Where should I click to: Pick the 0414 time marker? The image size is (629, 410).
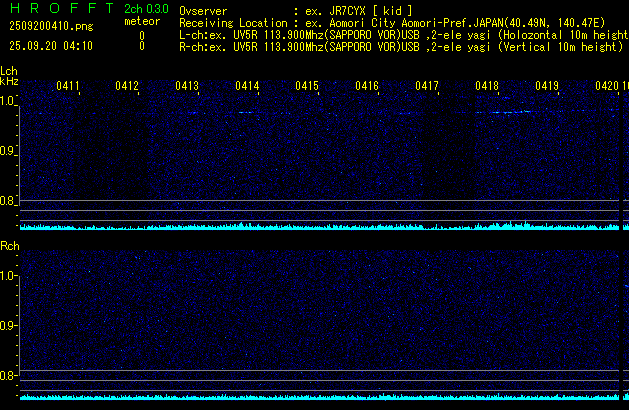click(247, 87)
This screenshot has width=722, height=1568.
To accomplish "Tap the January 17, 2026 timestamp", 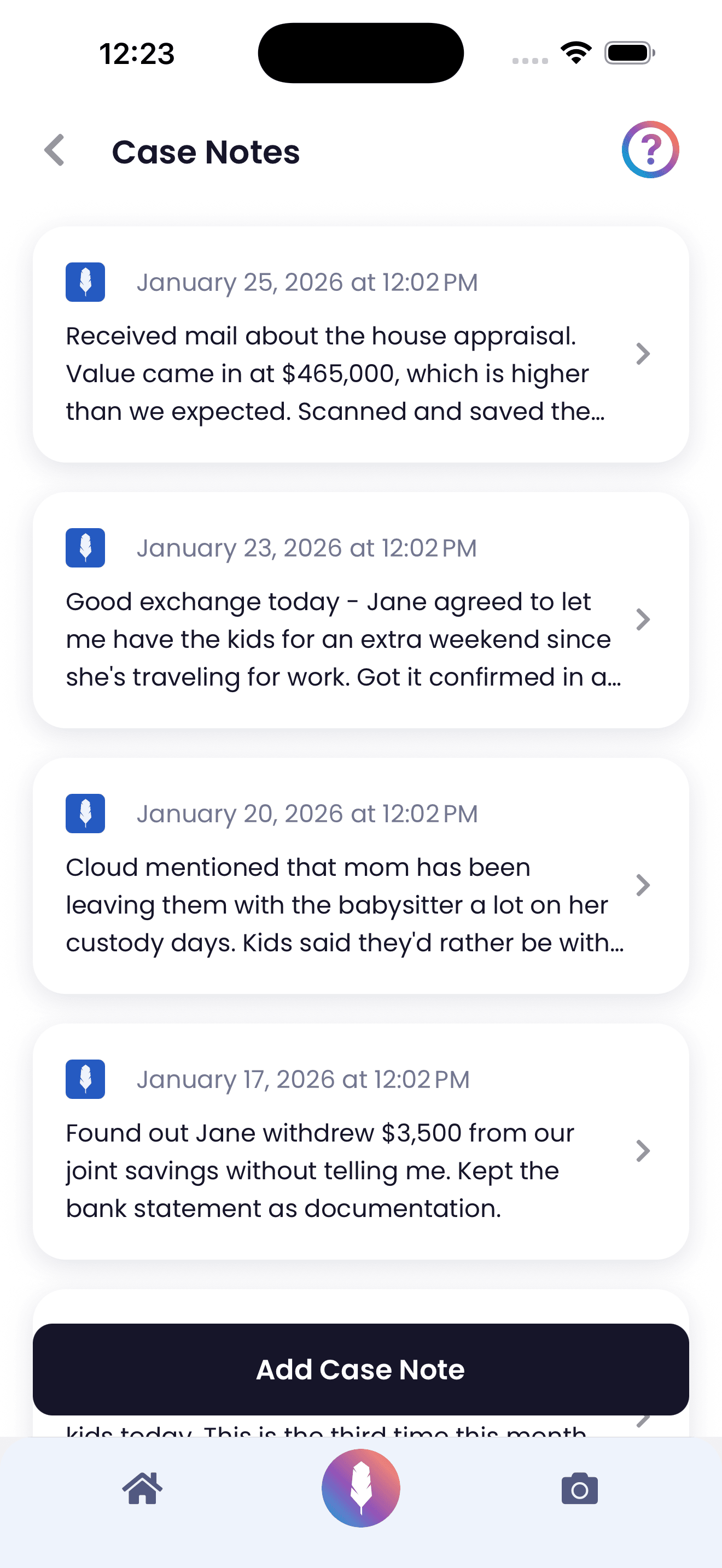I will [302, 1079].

-----

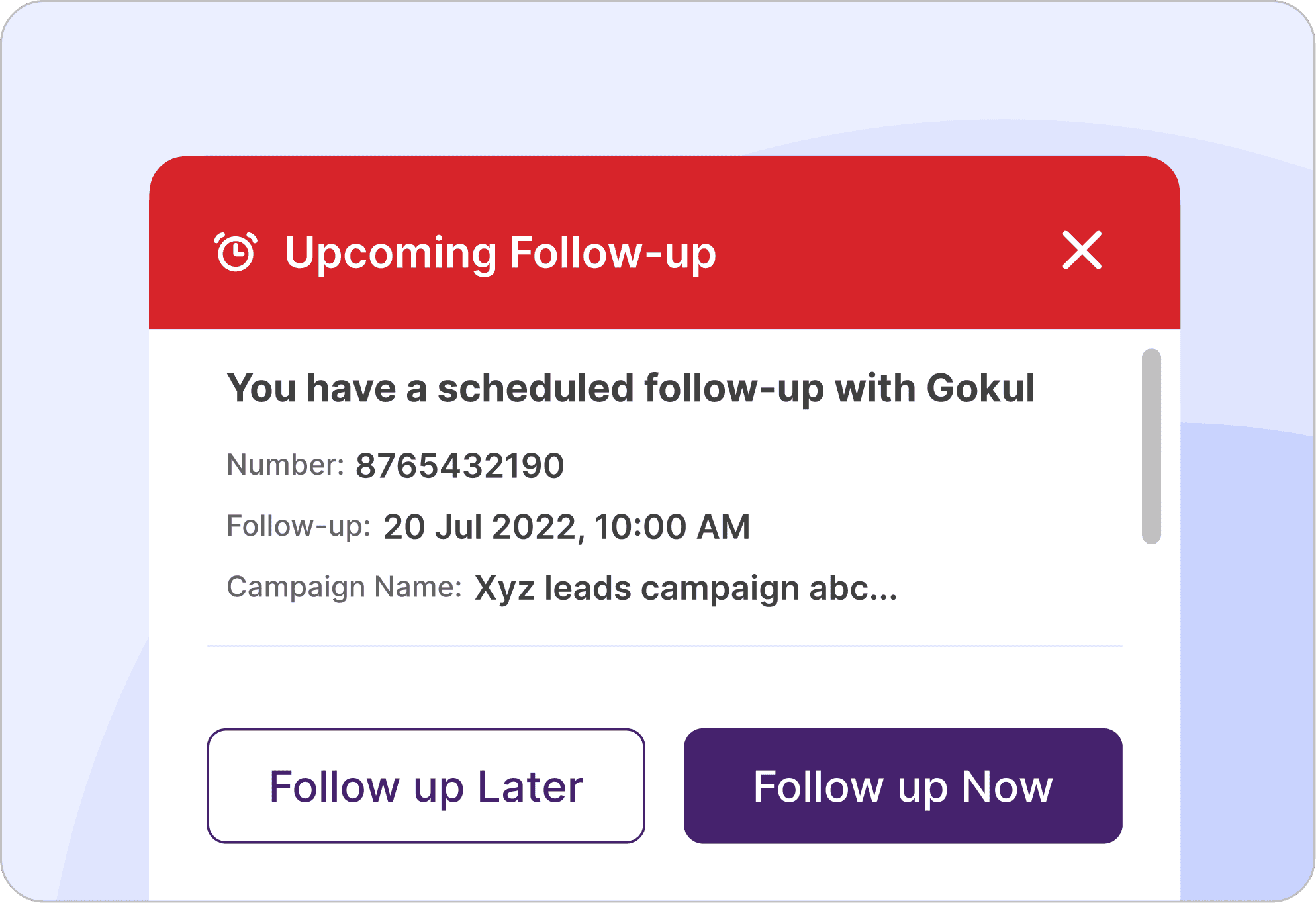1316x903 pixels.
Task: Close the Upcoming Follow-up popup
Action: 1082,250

-----

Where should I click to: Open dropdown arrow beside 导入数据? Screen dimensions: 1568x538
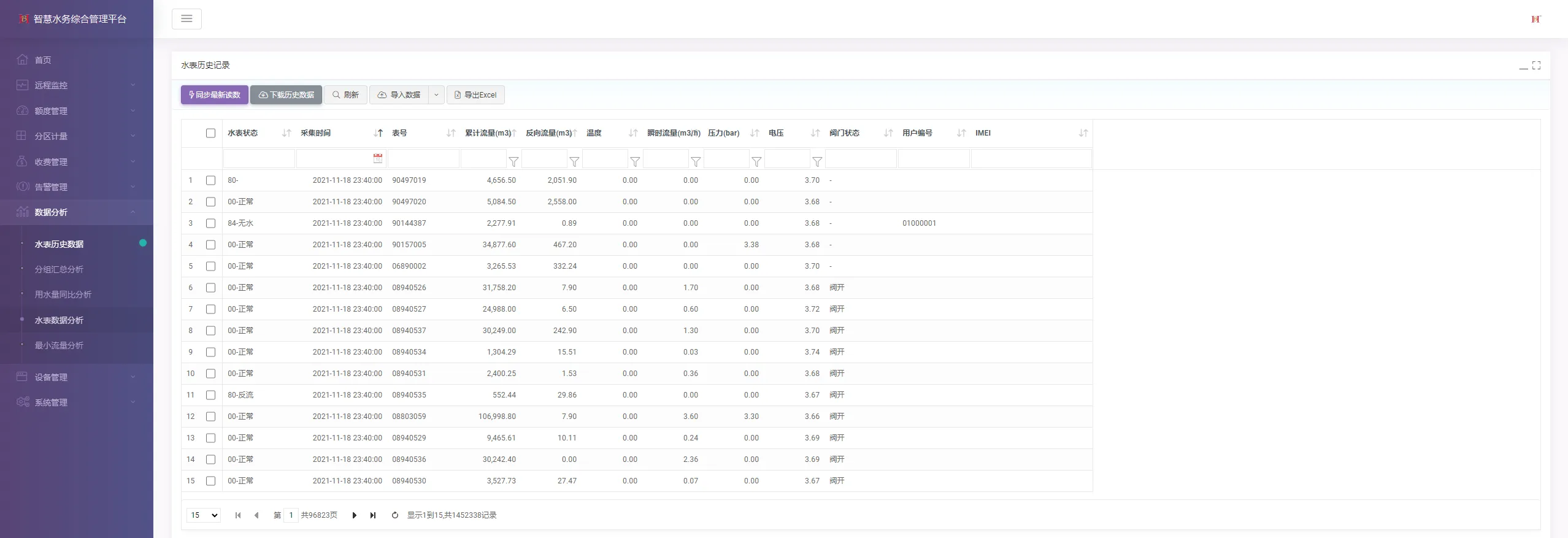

-----

> _TASK BRIEF_
Pick out each line in the items that contains the word "should" and copy those lines in full.

> _WRITTEN ANSWER_
Where should I click to: Pick the 0414 time marker? The image size is (629, 410).
Where should I click to: Open dropdown arrow beside 导入数据? Screen dimensions: 1568x538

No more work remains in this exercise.